WRITTEN REQUEST |
Determine how many lines in the data below contain the string "agent", with case taken into account. Reply with the number alone.

RECORDS SHOWN |
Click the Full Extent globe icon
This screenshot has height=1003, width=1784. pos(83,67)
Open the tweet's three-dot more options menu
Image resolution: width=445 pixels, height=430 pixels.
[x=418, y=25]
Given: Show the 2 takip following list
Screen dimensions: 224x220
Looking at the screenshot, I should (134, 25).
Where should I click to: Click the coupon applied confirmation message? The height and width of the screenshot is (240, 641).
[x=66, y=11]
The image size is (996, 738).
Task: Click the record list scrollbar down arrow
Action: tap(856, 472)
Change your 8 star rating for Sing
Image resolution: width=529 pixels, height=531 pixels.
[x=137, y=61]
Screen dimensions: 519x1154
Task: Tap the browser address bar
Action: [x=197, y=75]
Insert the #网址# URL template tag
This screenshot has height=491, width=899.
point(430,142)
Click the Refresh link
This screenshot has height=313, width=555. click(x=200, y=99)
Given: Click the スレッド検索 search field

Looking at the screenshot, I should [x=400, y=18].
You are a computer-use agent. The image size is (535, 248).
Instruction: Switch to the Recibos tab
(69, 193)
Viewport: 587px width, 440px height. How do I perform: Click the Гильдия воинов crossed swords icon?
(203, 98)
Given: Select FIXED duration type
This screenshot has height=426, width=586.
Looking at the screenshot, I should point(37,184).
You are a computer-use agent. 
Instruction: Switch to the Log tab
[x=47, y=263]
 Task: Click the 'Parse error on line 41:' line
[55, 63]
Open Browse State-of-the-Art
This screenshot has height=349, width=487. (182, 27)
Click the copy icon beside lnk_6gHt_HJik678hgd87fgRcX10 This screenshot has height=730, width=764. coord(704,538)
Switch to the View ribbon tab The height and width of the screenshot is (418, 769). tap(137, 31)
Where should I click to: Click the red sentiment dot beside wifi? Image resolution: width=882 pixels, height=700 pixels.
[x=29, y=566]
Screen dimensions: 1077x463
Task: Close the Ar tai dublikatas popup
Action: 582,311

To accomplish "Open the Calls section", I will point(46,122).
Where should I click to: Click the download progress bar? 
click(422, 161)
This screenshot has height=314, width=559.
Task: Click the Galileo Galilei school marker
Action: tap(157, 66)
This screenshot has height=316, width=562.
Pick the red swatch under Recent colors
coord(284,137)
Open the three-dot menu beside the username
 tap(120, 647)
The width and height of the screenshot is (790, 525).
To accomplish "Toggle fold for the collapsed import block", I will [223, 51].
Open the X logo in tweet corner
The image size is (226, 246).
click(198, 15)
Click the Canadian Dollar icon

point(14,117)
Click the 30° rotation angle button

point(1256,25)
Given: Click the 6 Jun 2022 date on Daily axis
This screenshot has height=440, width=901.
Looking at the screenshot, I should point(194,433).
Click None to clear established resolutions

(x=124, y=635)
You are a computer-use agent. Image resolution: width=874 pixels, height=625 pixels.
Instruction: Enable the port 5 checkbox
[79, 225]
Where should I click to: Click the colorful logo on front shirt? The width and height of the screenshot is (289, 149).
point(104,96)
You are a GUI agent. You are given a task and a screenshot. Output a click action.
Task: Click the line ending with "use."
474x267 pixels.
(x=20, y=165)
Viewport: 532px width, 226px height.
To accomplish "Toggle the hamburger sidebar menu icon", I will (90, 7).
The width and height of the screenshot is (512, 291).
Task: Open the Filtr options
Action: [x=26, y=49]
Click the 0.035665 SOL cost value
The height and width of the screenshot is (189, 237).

FINISHED TASK |
4